══ Records provided ══

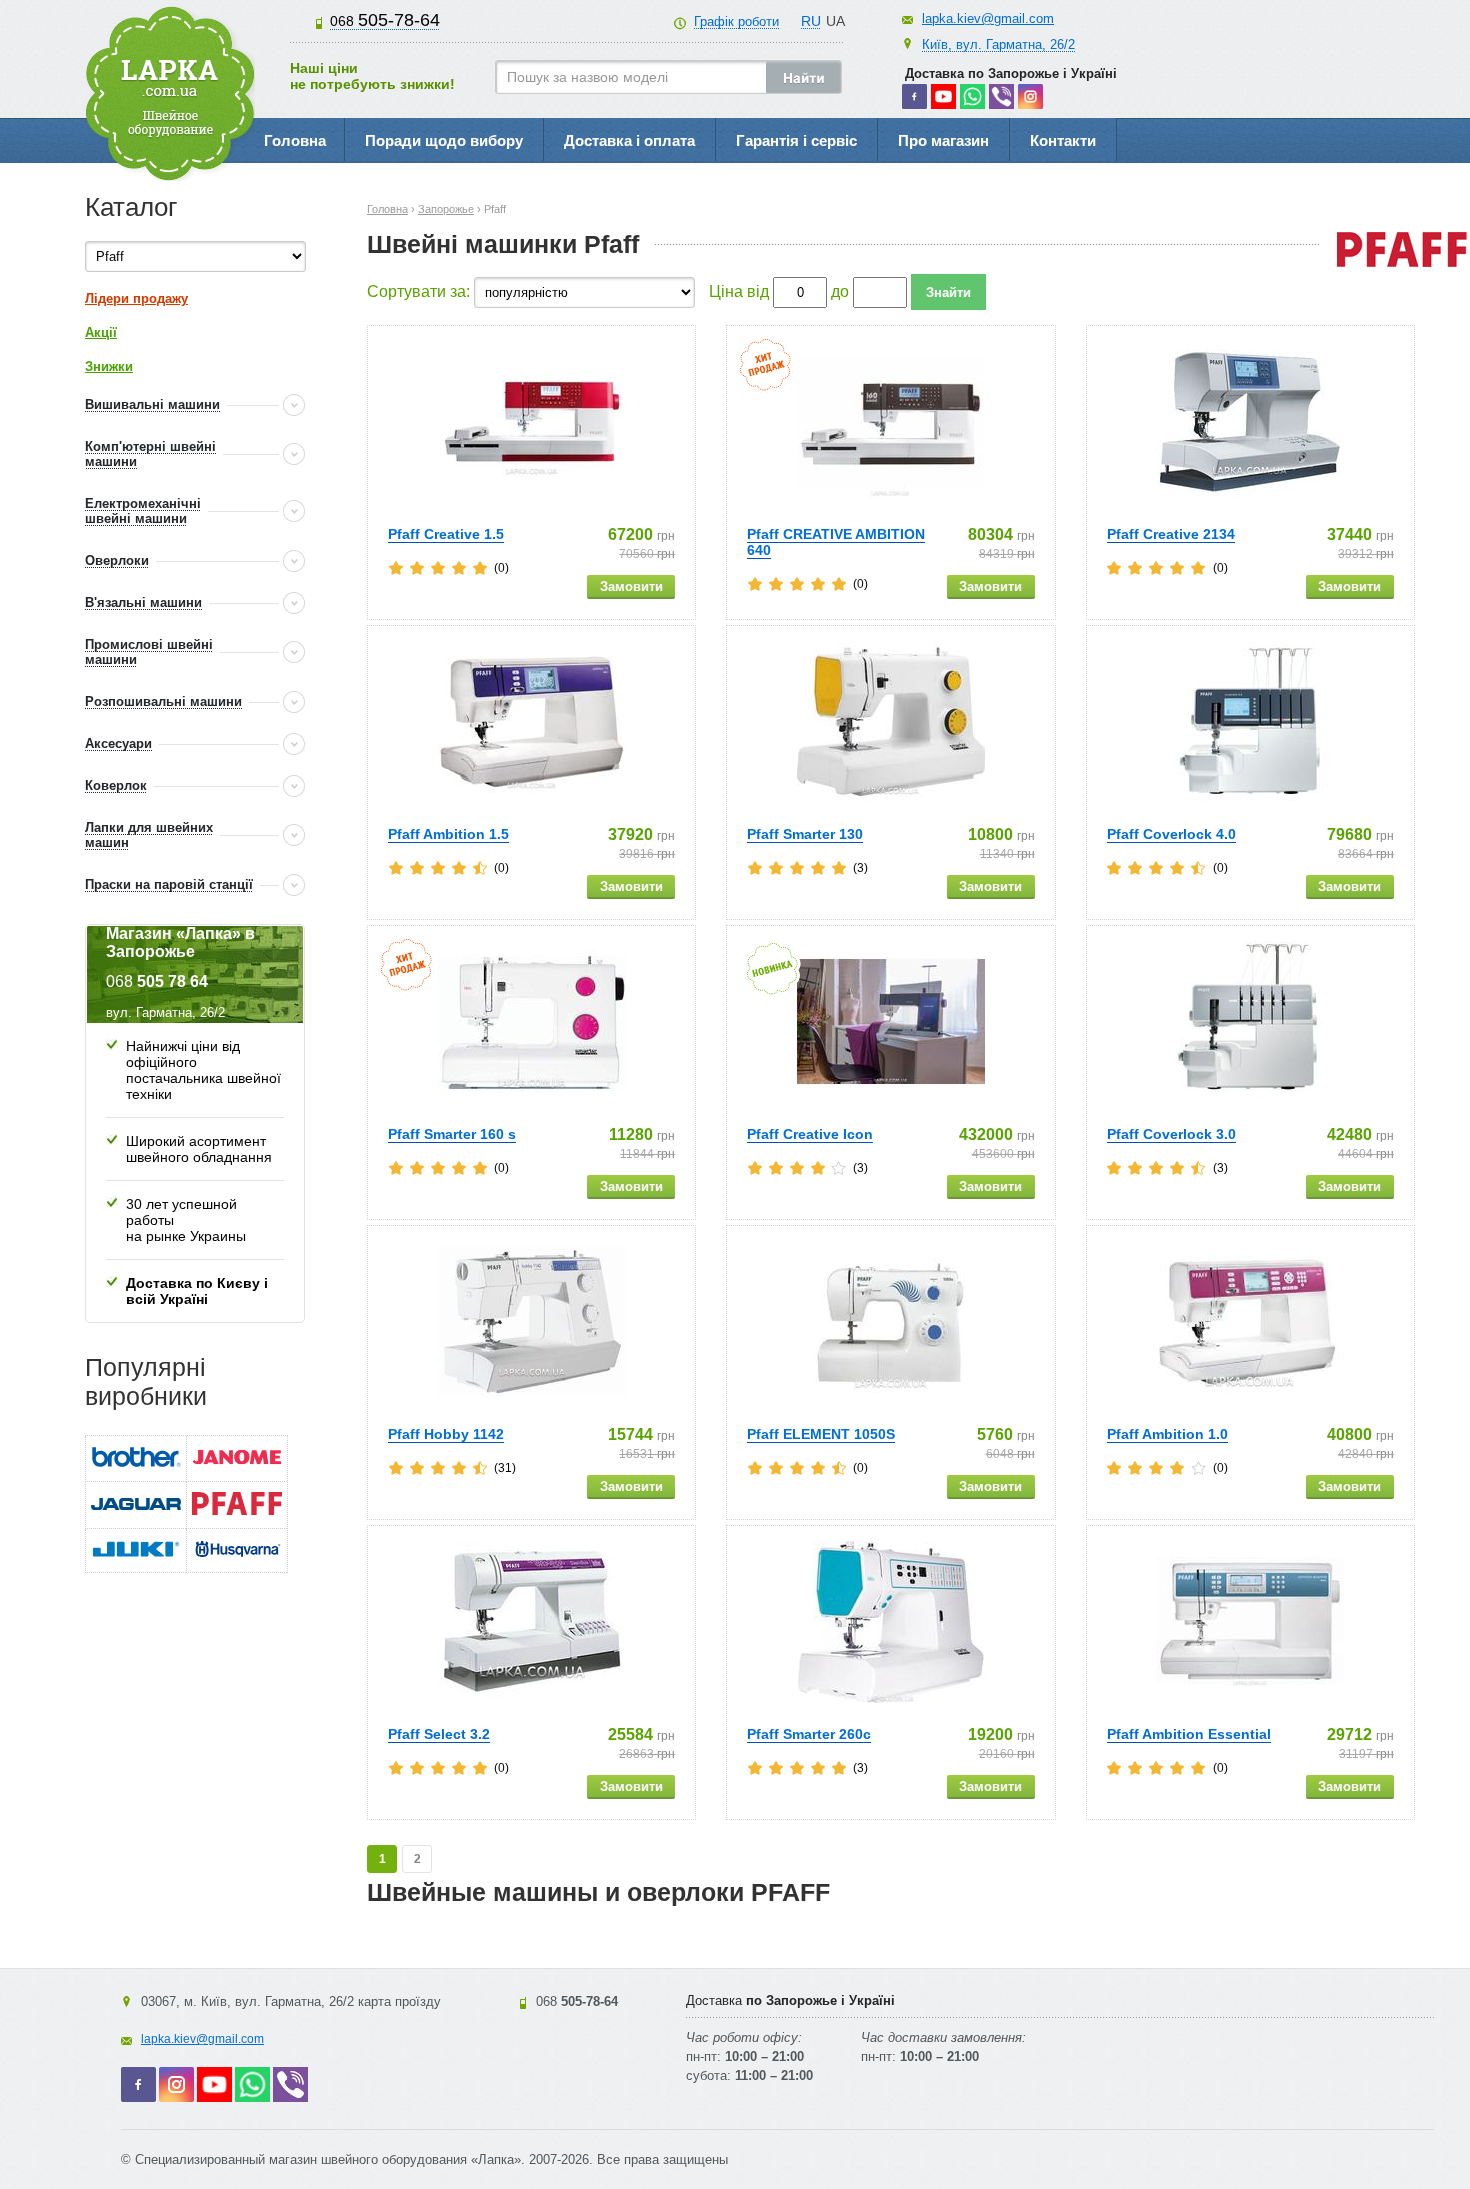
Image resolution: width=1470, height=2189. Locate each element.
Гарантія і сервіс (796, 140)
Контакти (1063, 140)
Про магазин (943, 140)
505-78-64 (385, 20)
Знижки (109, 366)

═══
══ Records provided ══

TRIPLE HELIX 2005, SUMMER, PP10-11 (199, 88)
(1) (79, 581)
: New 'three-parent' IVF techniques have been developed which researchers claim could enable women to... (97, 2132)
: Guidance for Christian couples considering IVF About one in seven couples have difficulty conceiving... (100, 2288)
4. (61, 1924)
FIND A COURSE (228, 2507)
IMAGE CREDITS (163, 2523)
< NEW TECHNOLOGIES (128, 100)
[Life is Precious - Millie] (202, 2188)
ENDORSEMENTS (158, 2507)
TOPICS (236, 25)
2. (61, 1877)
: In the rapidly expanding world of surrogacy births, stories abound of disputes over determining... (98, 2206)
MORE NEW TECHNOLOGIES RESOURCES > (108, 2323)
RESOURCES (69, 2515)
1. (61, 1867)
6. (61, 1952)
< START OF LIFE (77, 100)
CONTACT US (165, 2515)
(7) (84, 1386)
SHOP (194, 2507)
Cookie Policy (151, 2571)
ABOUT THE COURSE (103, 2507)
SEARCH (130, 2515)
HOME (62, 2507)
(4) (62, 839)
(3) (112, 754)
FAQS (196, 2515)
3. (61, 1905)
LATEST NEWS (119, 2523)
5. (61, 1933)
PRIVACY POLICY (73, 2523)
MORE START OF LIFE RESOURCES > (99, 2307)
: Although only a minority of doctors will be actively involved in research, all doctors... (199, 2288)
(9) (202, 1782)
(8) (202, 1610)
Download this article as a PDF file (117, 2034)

═══

> _What needs to be done_: Using the data above, copy each line that contains "TECHNOLOGIES".

> _Answer to this task_:
< NEW TECHNOLOGIES (128, 100)
MORE NEW TECHNOLOGIES RESOURCES > (108, 2323)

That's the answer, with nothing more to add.